-- Source excerpt --
After leaving college, Stone removed to Warren, Warren County, Pennsylvania, and
was principal of the Warren Union School for two years, 1863-64, and superintendent of the
schools of Warren County and principal of Erie Academy for one year, 1865. In connection
with this school work, he also studied law with Hon. L. D. Wetmore and Hon. J. R. Clark,
of Warren. He was admitted to the bar in September, 1866, and began the practice of law
in January of the following year, and has been in the practice of his profession ever since.
He has also indulged in farming for many years and has been following lumber, oil, and
other business in order to obtain the means wherewith to meet the expenses of his farming
ventures.
During the larger portion of the time since we left college, our classmate has lived
in Warren, where he took up his abode in August, 1863, except a few months of 1865 in
Erie, Pennsylvania, and portions of 1865 and 1866, raising cotton in Mississippi, where,
doubtless, was the sink hole that swallowed some of the profits of his lumber and coal
mining schemes. From 1891 to 1899, Stone owned and maintained a winter residence in
Washington, District of Columbia, during the time he was representative of his congressional
district.
Stone has been in public life during most of the years since graduation. Beside the
positions which he held in connection with the schools of Warren County as principal and
superintendent, for nine years he was a director on the school board of his home county,
and for three of those years president of the board; also a member of the borough council
three years. He has been a member of the state government of Pennsylvania for twelve
years; as member of the Legislature, in the House, 1870-71, in the Senate, 1877-78;
lieutenant governor, 1879-83; secretary of the commonwealth, 1887-90.
In 1890, our classmate was elected to Congress as a representative of his district. In
the beginning of the fifty-second Congress, when the fight for free silver was at its fiercest
tide, Stone was appointed on the committee of coinage, weights and measures, and
remained on that committee eight years. He succeeded Bland, of Missouri, as chairman and
served as such four years. This position necessarily resulted in Stone's giving thorough study
and attention to the subjects within the jurisdiction of that committee. These topics, and
especially the silver question, were subjects of vital and sometimes intense interest. On my
desk are reports of his committee, drawn up by himself when he was its chairman, and
speeches made on the floor of the House in advocacy of the strong positions taken by the
committee. The silver question is an old issue, and, it is to be hoped, a dead issue. That
we stand - so far as the basis of our national monetary system of currency, its unit of
measurement, is concerned - on a solid foundation, where all the great powers of the world
stand, is due in no small degree to the work and devotion of our classmate, Charles Warren
Stone, and he well deserves recognition on the part of our Alma Mater by receiving the
highest honor she can confer.
Still farther does Stone deserve honor of his Class and his college for his stand in
behalf of honest, honorable, and unshackled political life in his adopted State. In 1898, a
strong effort was made by the better portion of the dominant party in the State to break
away from the corrupt forces that were strongly intrenched in the councils of the party.

-- Tasks --
(a) In the Stone sketch, who preceded Stone as chairman of the committee of coinage, weights and measures?
(b) Copy the Stone sketch between "Stone has been" and "the commonwealth, 1887-90.", inclusive, substituting "city council" for "borough council".

-- Extracted material --
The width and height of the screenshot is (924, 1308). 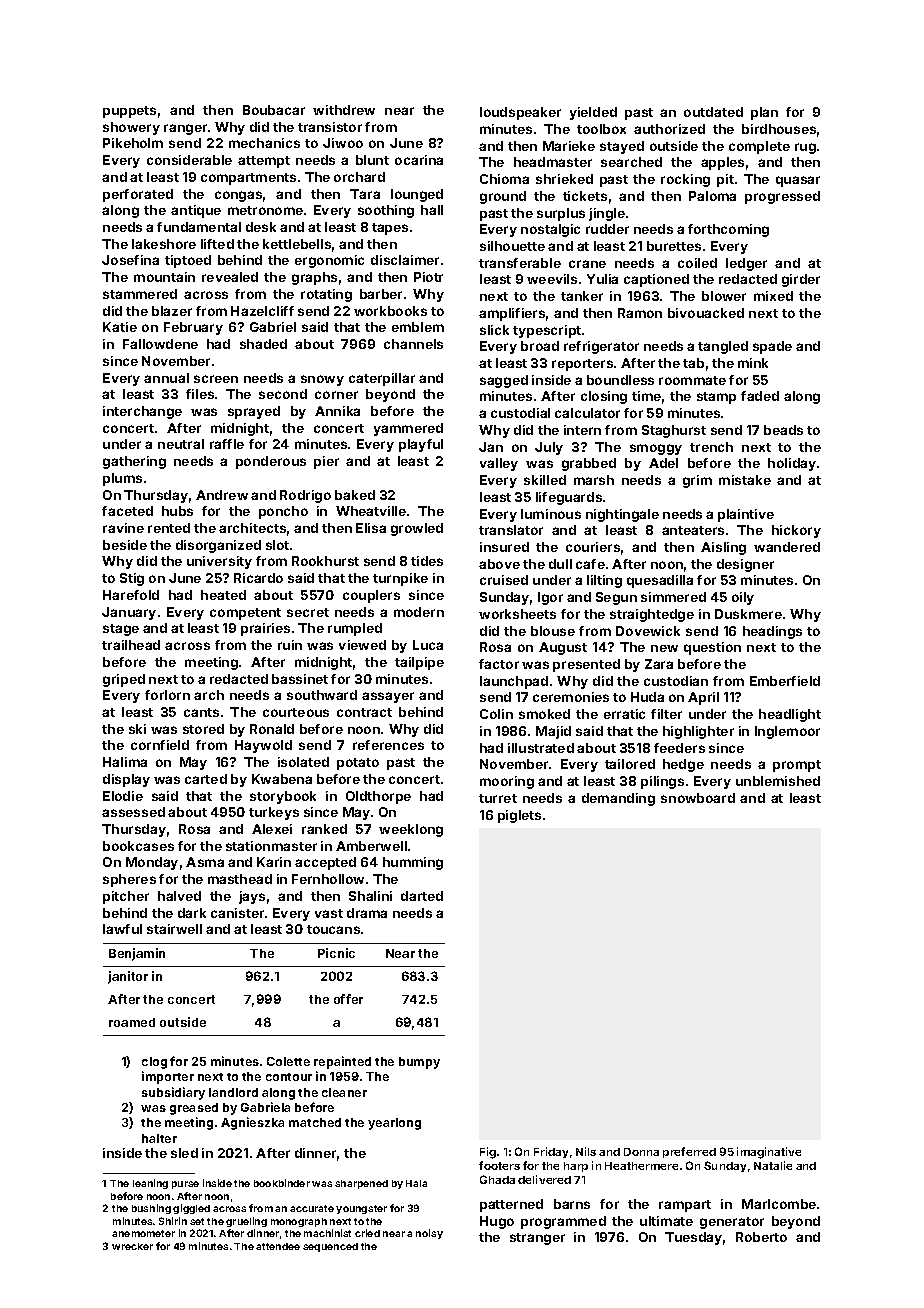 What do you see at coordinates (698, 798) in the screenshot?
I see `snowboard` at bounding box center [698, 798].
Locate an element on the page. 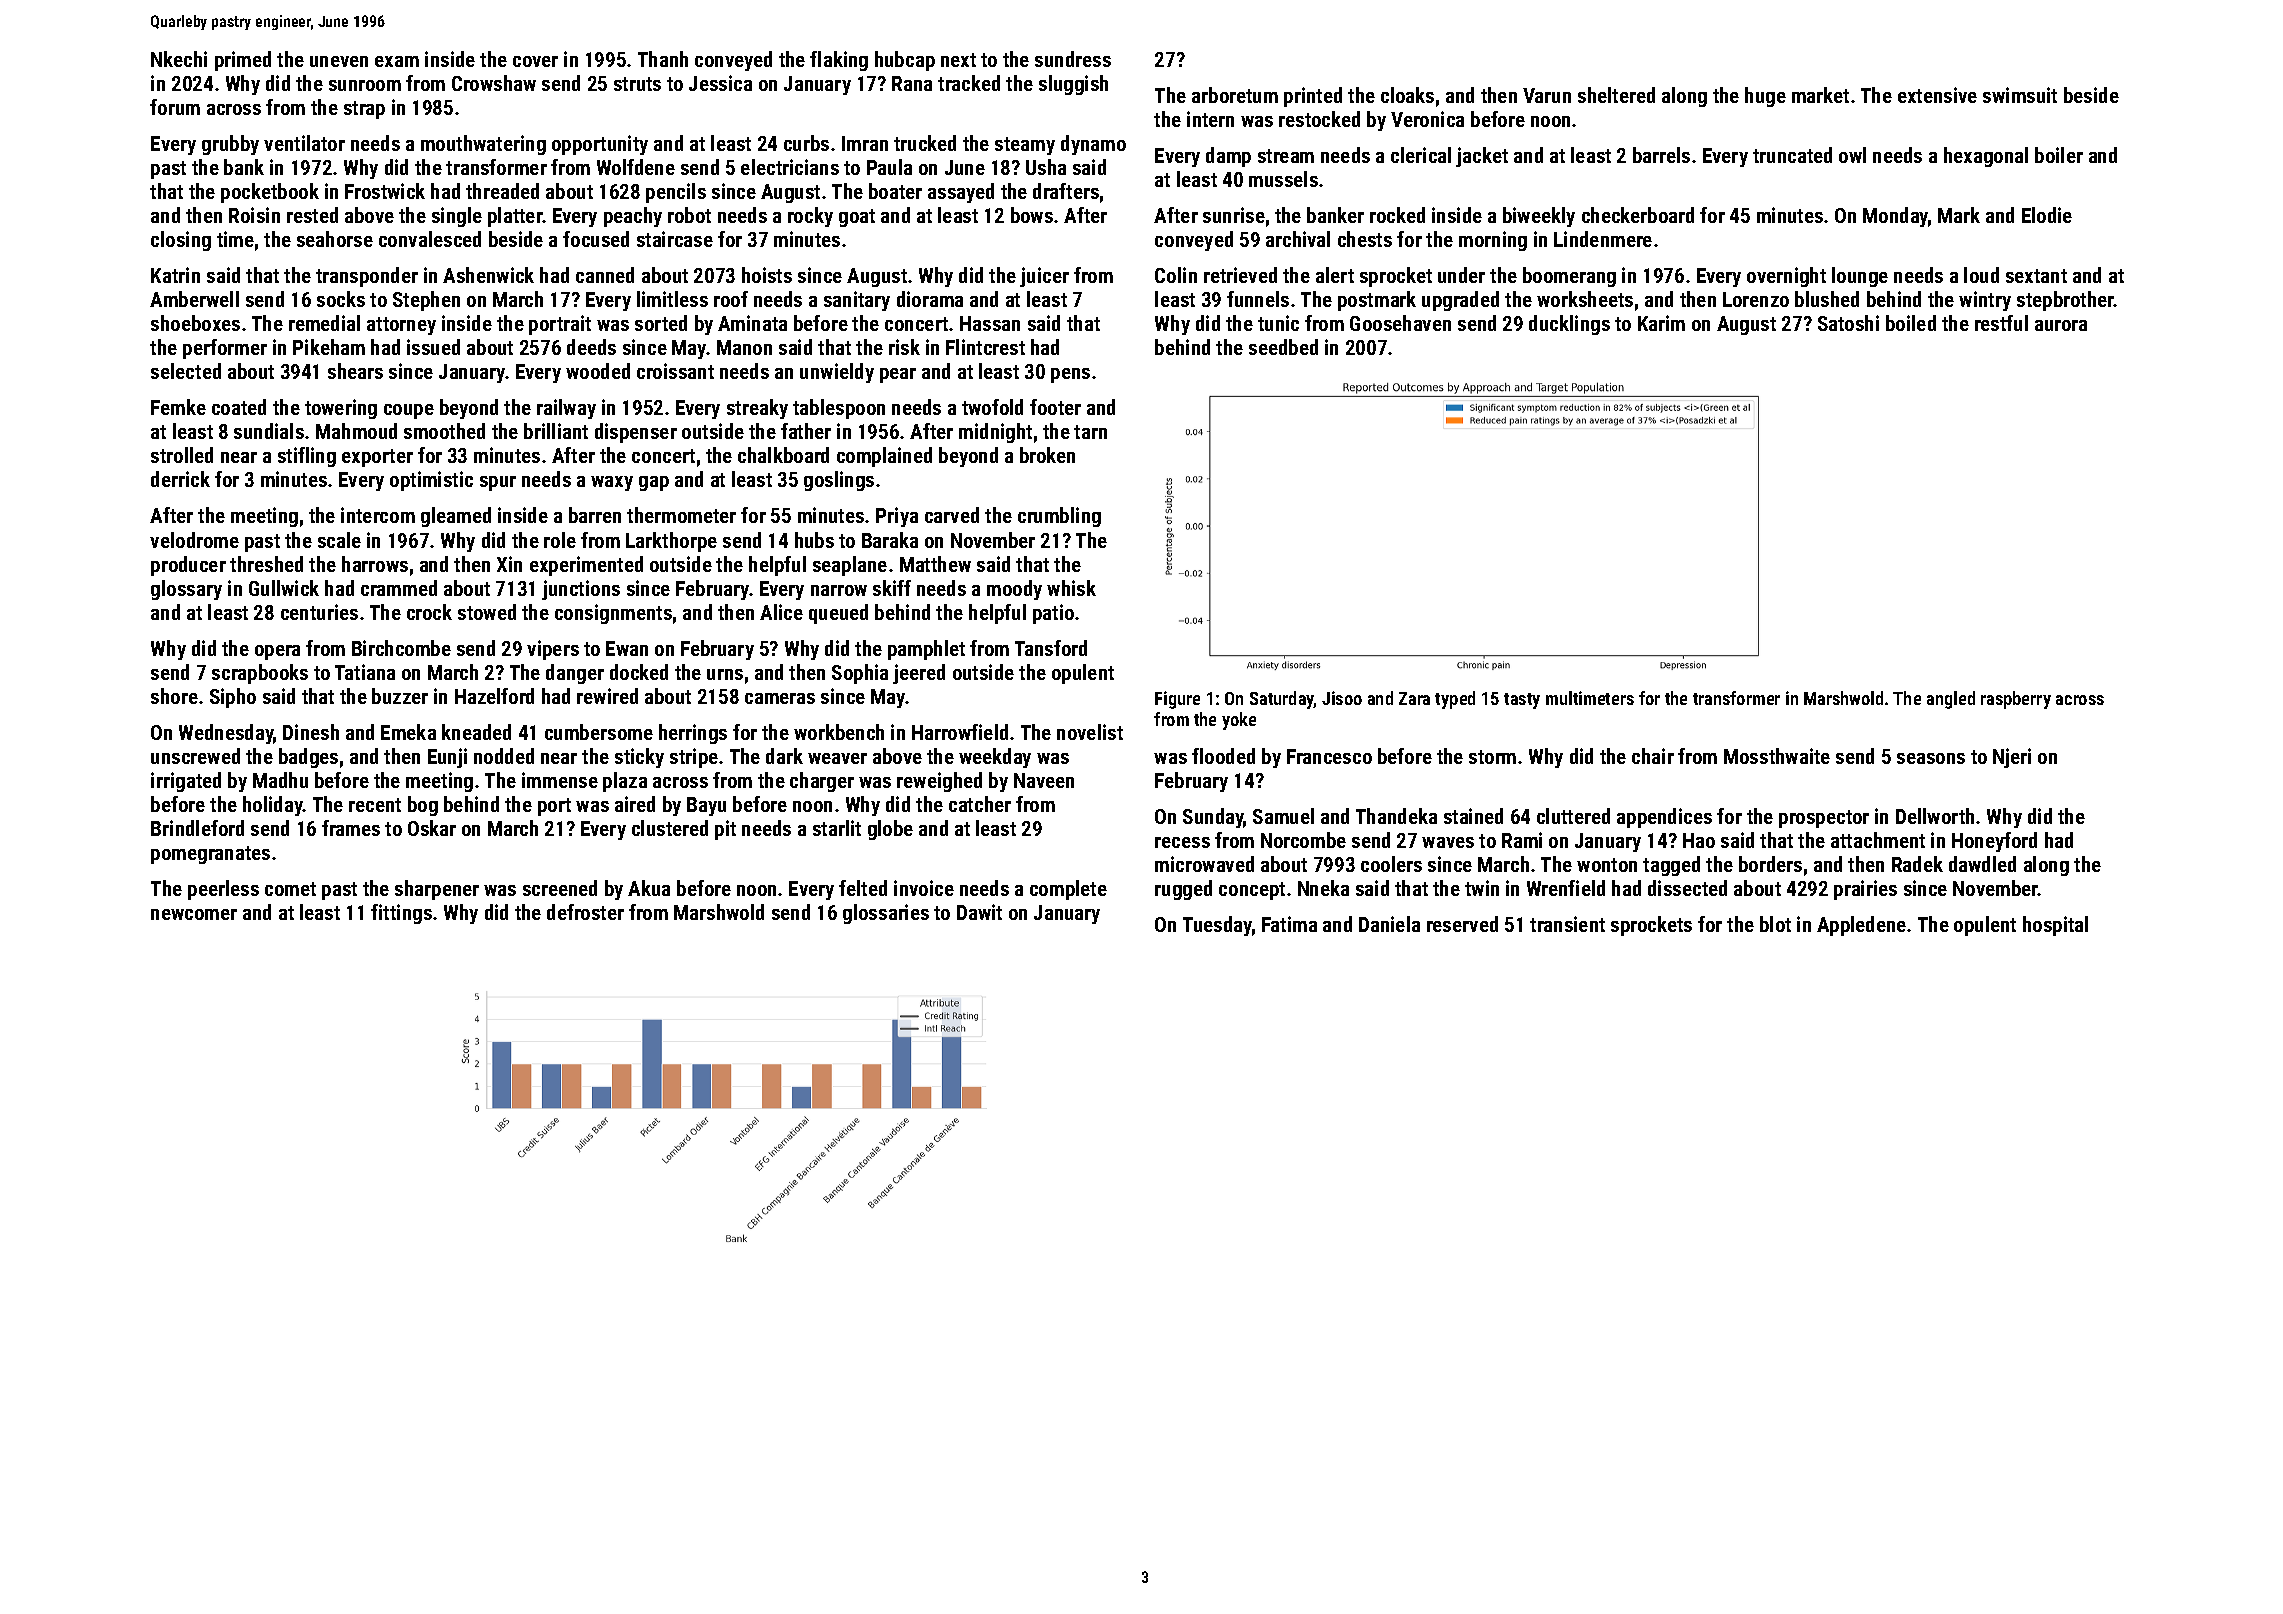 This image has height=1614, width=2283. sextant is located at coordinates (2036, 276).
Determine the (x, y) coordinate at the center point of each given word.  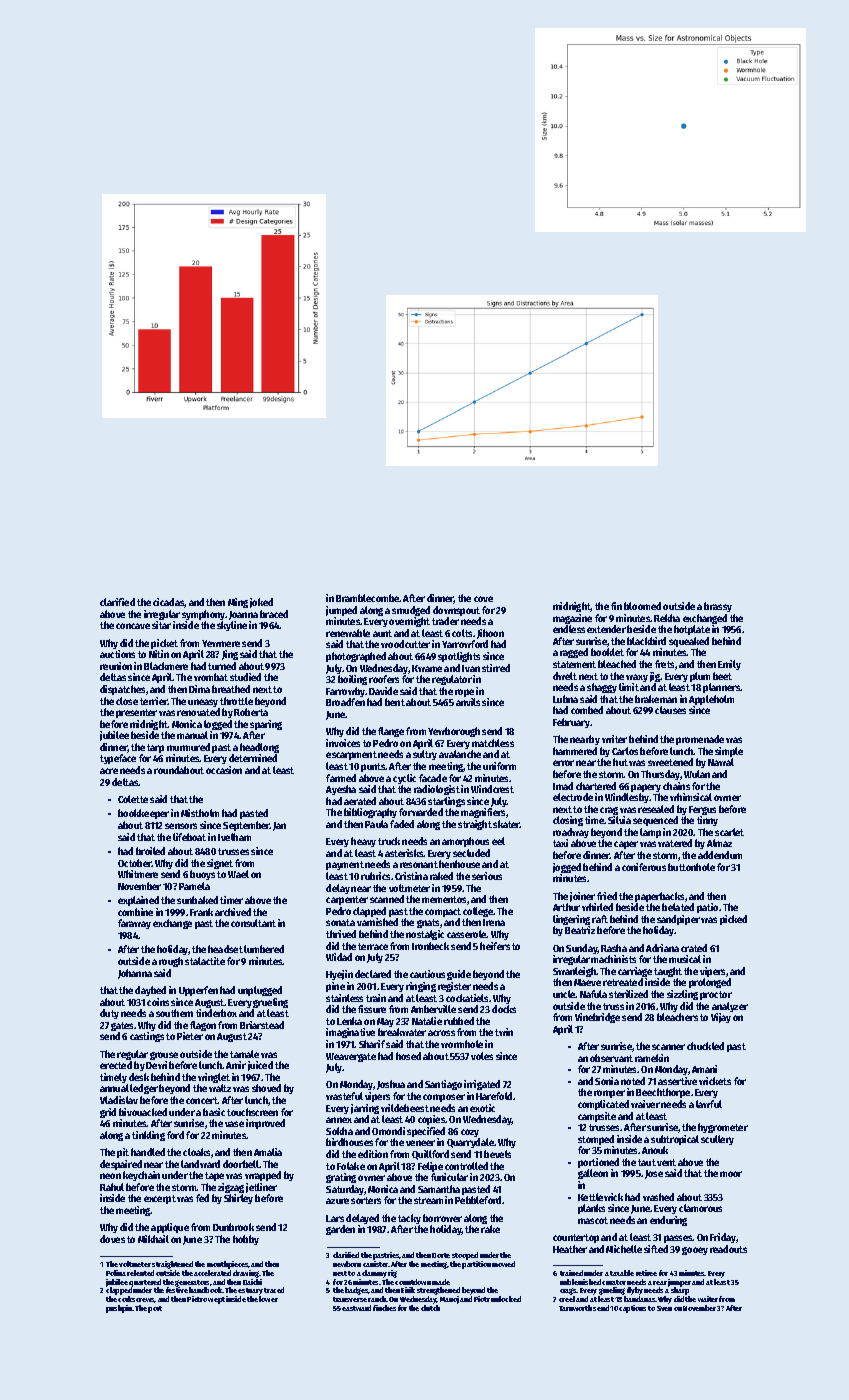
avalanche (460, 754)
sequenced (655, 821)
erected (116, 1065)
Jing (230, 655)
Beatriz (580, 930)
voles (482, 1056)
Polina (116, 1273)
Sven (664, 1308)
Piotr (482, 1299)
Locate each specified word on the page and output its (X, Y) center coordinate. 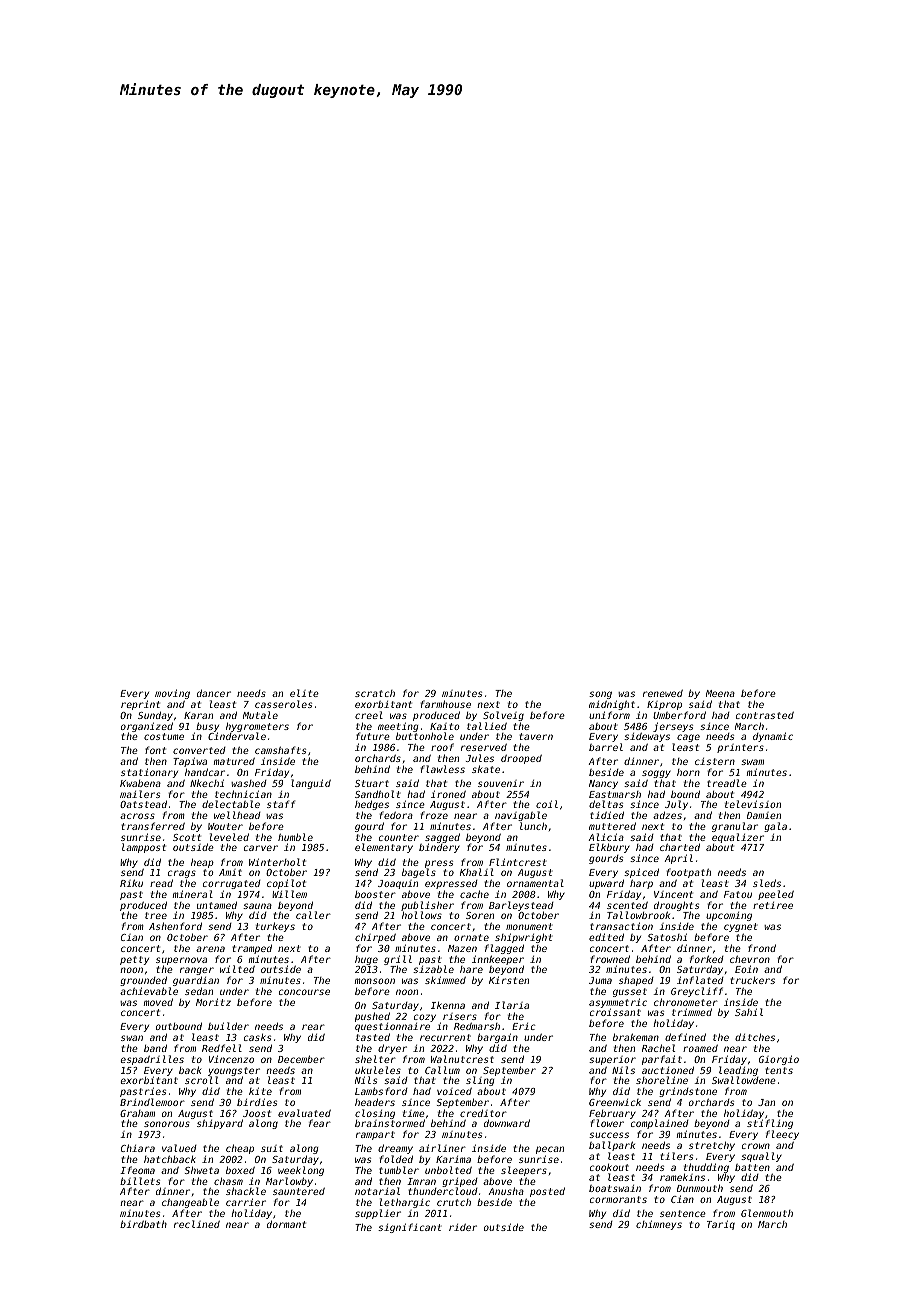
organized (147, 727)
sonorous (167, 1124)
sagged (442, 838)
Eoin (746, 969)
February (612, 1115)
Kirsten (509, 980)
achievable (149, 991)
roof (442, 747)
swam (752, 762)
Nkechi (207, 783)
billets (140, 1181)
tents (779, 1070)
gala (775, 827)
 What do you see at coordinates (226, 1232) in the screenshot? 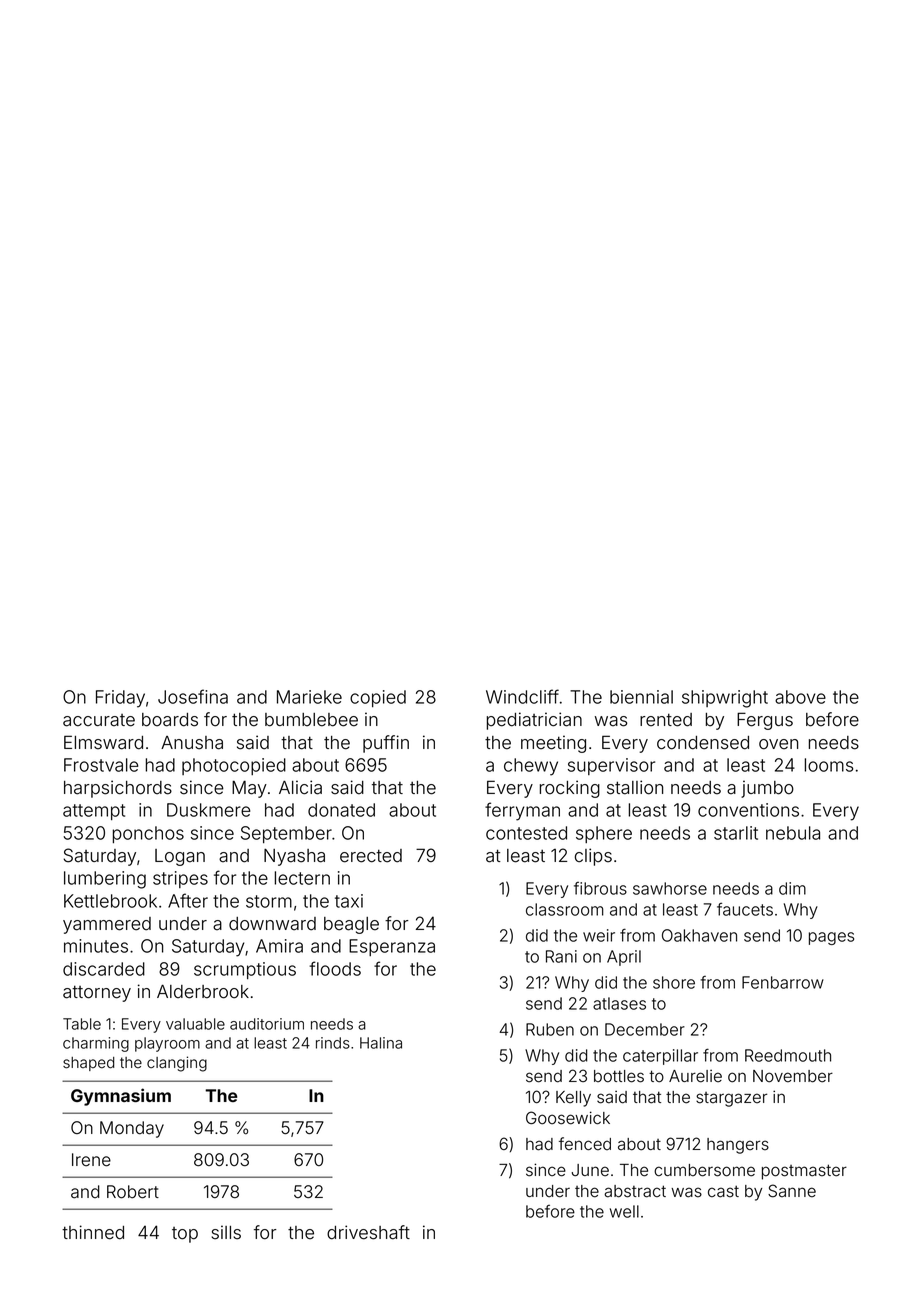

-- Exercise solutions --
(a) Bland, of Missouri.

(b)
Stone has been in public life during most of the years since graduation. Beside the
positions which he held in connection with the schools of Warren County as principal and
superintendent, for nine years he was a director on the school board of his home county,
and for three of those years president of the board; also a member of the city council
three years. He has been a member of the state government of Pennsylvania for twelve
years; as member of the Legislature, in the House, 1870-71, in the Senate, 1877-78;
lieutenant governor, 1879-83; secretary of the commonwealth, 1887-90.